### What the task requires
When you reach the line with "Healthcare (156, 2485)" in the data below, begin printing lines exactly, and stop once the line with "РЦ Автодилер поздравил" has been printed.

### Supplied records
================================

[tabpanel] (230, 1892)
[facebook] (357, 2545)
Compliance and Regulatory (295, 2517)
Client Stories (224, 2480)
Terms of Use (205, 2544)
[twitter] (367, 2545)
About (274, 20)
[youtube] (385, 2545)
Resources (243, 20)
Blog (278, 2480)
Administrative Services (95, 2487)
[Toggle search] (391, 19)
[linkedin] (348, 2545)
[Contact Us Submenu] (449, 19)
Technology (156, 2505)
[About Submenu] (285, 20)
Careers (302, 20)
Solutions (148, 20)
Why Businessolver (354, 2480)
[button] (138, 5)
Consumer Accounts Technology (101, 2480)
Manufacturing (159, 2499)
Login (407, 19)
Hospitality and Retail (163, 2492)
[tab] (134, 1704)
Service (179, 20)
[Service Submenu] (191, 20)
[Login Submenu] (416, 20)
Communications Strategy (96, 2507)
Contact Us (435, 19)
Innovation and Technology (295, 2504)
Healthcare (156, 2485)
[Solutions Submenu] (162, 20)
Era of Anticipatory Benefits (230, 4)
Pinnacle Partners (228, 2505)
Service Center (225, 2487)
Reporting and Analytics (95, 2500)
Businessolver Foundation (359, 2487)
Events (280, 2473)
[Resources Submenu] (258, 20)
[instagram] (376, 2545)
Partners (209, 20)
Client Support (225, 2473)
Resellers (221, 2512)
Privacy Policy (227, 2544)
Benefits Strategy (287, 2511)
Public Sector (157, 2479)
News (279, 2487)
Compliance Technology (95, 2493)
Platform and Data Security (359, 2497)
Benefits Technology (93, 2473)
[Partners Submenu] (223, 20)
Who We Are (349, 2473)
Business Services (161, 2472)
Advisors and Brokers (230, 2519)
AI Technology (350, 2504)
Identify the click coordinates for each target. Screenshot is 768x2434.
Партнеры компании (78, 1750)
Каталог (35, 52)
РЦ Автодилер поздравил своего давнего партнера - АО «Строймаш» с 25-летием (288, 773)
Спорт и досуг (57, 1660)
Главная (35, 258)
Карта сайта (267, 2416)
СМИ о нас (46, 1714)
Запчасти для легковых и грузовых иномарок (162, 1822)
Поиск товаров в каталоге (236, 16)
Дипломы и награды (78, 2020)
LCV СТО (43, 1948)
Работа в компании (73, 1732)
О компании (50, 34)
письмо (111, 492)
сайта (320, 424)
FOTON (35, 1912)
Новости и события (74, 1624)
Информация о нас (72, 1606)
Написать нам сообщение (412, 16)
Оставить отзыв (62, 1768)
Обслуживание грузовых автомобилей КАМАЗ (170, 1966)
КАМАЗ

================================

### Solved exercise
Healthcare (156, 2485)
[Solutions Submenu] (162, 20)
Era of Anticipatory Benefits (230, 4)
Pinnacle Partners (228, 2505)
Service Center (225, 2487)
Reporting and Analytics (95, 2500)
Businessolver Foundation (359, 2487)
Events (280, 2473)
[Resources Submenu] (258, 20)
[instagram] (376, 2545)
Partners (209, 20)
Client Support (225, 2473)
Resellers (221, 2512)
Privacy Policy (227, 2544)
Benefits Strategy (287, 2511)
Public Sector (157, 2479)
News (279, 2487)
Compliance Technology (95, 2493)
Platform and Data Security (359, 2497)
Benefits Technology (93, 2473)
[Partners Submenu] (223, 20)
Who We Are (349, 2473)
Business Services (161, 2472)
Advisors and Brokers (230, 2519)
AI Technology (350, 2504)
Identify the click coordinates for each target. Screenshot is 768x2434.
Партнеры компании (78, 1750)
Каталог (35, 52)
РЦ Автодилер поздравил своего давнего партнера - АО «Строймаш» с 25-летием (288, 773)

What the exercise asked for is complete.